After the huge success of Rocketman (which he produced), Michael Gracey introduces us to the life of Britain's best-selling local artist with a twist: he appears as a computer-generated ape throughout the film.

When Robbie Williams told an interviewer that he felt like a monkey actor, he didn't mean it literally. But that's exactly how "The Greatest Showman" director Michael Gracey interprets the comment in Better Man, a zany musical biopic that surely would have seemed banal (rather than completely absurd) had it featured a live actor in the role of Robbie Williams.
Director: Michael GraceyWriters: Simon Gleeson, Oliver Cole, Michael GraceyStars: Robbie Williams, Jonno Davies, Steve Pemberton
Gracey takes the audience through all the expected beats of Williams' career, from his breakthrough success as a member of Take That to his record-breaking solo concert at Knebworth, but he does so with a computer-generated chimpanzee representing Britpop's bad boy. Against all odds, the trick works, and sets the project apart from so many other cookie-cutter pop star hagiographies. If you want to praise this boy band backing singer turned solo superstar for four hours, watch the documentary series “Robbie Williams” on Netflix. But if you want to see a chimp doing cocaine with Oasis, or getting a fateful handjob in front of manager Nigel Martin Smith (Damon Herriman), this is your movie.
Recently, “Stardust,” “Back to Black” and even “Elvis” were undermined by the chasm we felt between those films’ lead actors and the pop icons they were portraying. By contrast, “Better Man” falls squarely into that uncanny valley — and for once, that’s a good thing.
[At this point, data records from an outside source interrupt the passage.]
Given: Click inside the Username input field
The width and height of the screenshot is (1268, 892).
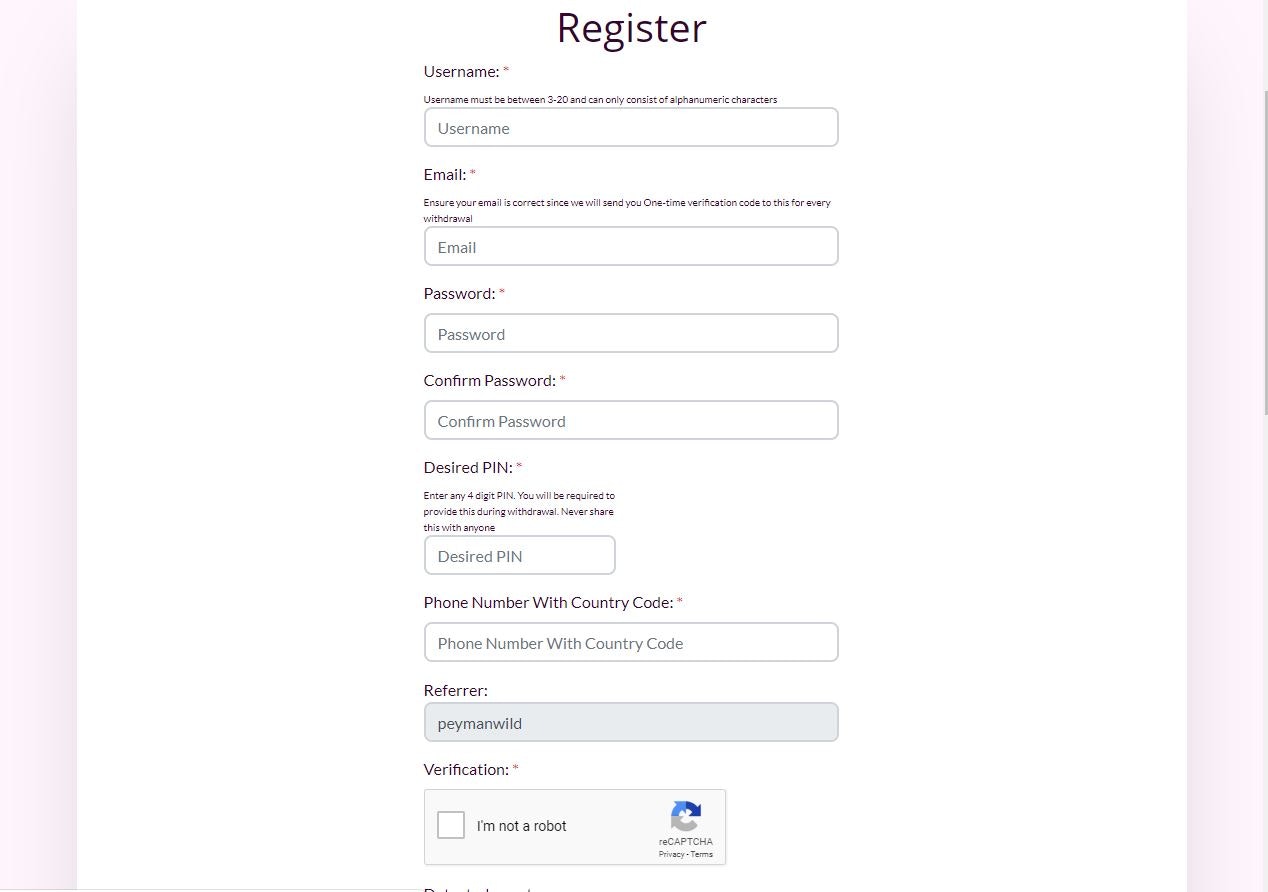Looking at the screenshot, I should (631, 127).
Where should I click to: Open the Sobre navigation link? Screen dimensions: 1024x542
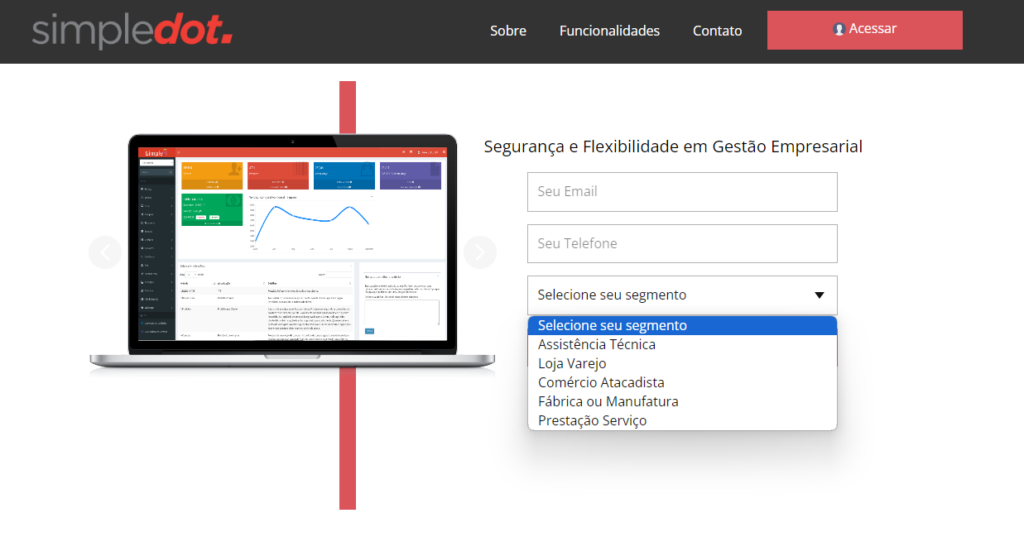point(508,31)
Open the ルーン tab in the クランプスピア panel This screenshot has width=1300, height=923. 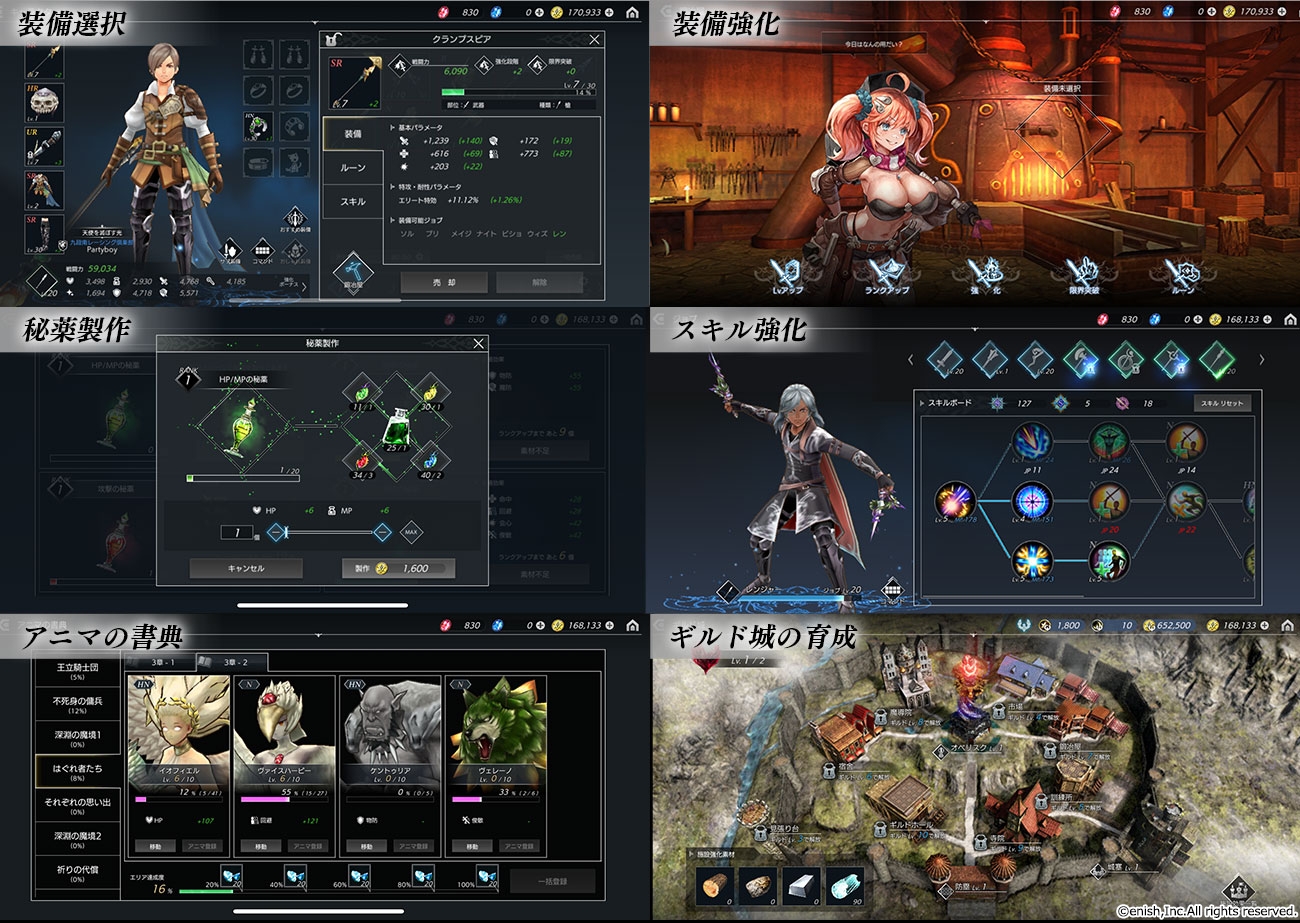point(353,168)
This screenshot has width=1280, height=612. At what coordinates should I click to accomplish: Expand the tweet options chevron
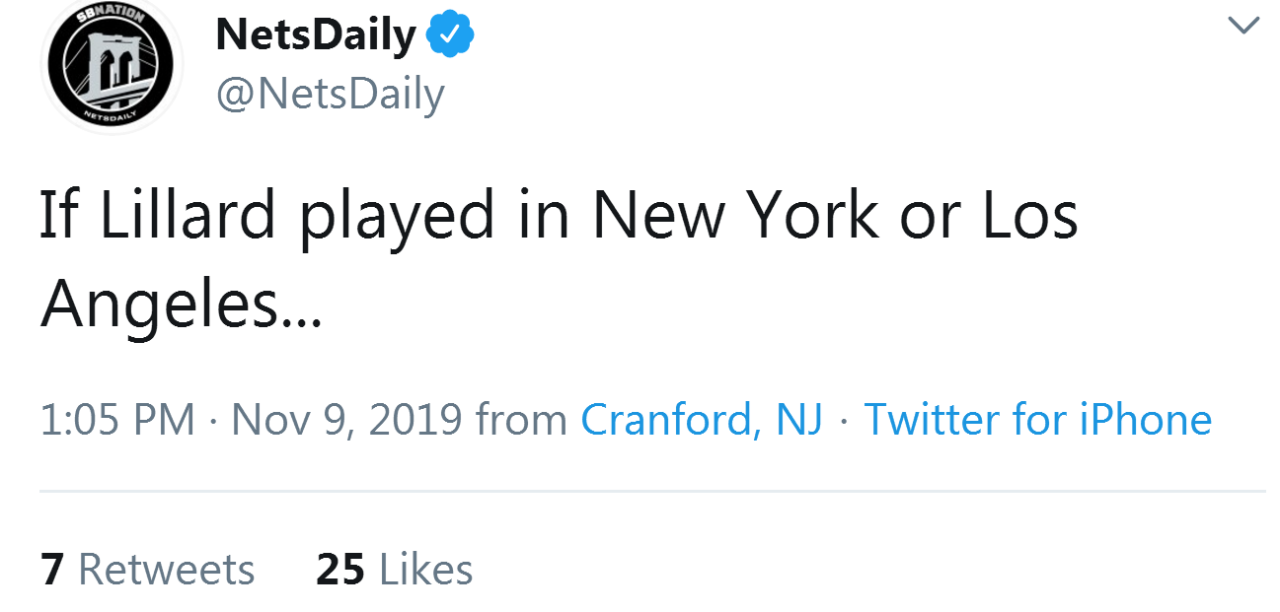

First of all, Americans don’t really know who Williams is, which makes it easy to accept whatever Gracey puts in his place. Better yet, his computer-generated ape counterpart proves far more expressive than most human actors, meaning the movie is built around an animated performance powerful enough to draw tears.
With “Better Man,” the musical maestro adds ridiculously complicated technical challenges to his resume, like the jaw-dropping “Rock DJ” number, which was staged on London’s busy Regent Street, filmed in four days and stitched together to look like a single, uninterrupted take, or the “Come Undone” sequence, in which he speeds away from the boy band’s breakup, nearly crashes his car into an oncoming bus and plunges into a sea of paparazzi. These scenes convey essential emotional information in unimaginably dynamic ways, leaving traditional tuners in the dust.
And yet, “Better Man” suffers from the same problem that plagues nearly all pop star portraits: Rather than picking a significant chapter from their subjects’ lives, these biopics typically take a cradle-to-grave (or cradle-to-rehab, as the case may be) approach. That works for documentaries, but when it comes to dramatic narratives, the strategy forces the world’s most fascinating characters to follow familiar arcs: First they demonstrate natural talent, then they get discovered, then they become incredibly rich and famous, only to sabotage it all with addiction, infidelity and ego. If they’re lucky, they don’t overdose, assuring normies everywhere that they’re better off not being famous.
“Better Man” wants to be “All That Jazz,” but it falls back on the redemptive life story formula, presenting Robbie as a kid — or in this case, a teenage chimpanzee — who seems skinnier (and a lot hairier) than his peers. Little Robbie is bad at sports, worse at school, but a natural clown, as he learns during a school play. Robbie inherits that brash streak from his father, a cabaret comedian (whose stage name is Peter Conway, played here by Steve Pemberton) who leaves home to pursue his own showbiz dreams when Robbie is just a lad.
The truth is more complicated, but a stunted man-child seeking his father’s approval makes Williams relatable. Gracey interviewed the superstar at length about his life, then constructed the narrative he wanted to tell with co-writers Simon Gleeson and Oliver Cole. His angle is frustratingly familiar, though the execution is absolutely astonishing: we’re talking Wachowski-level wit, as Gracey creates sophisticated montages where you can’t even detect the cuts.
Consider the scene where Robbie learns that his staunchest supporter has died, just before he gives his biggest show. The camera opens with a close-up of his eyes, then zooms out to reveal him suspended upside down above the stage.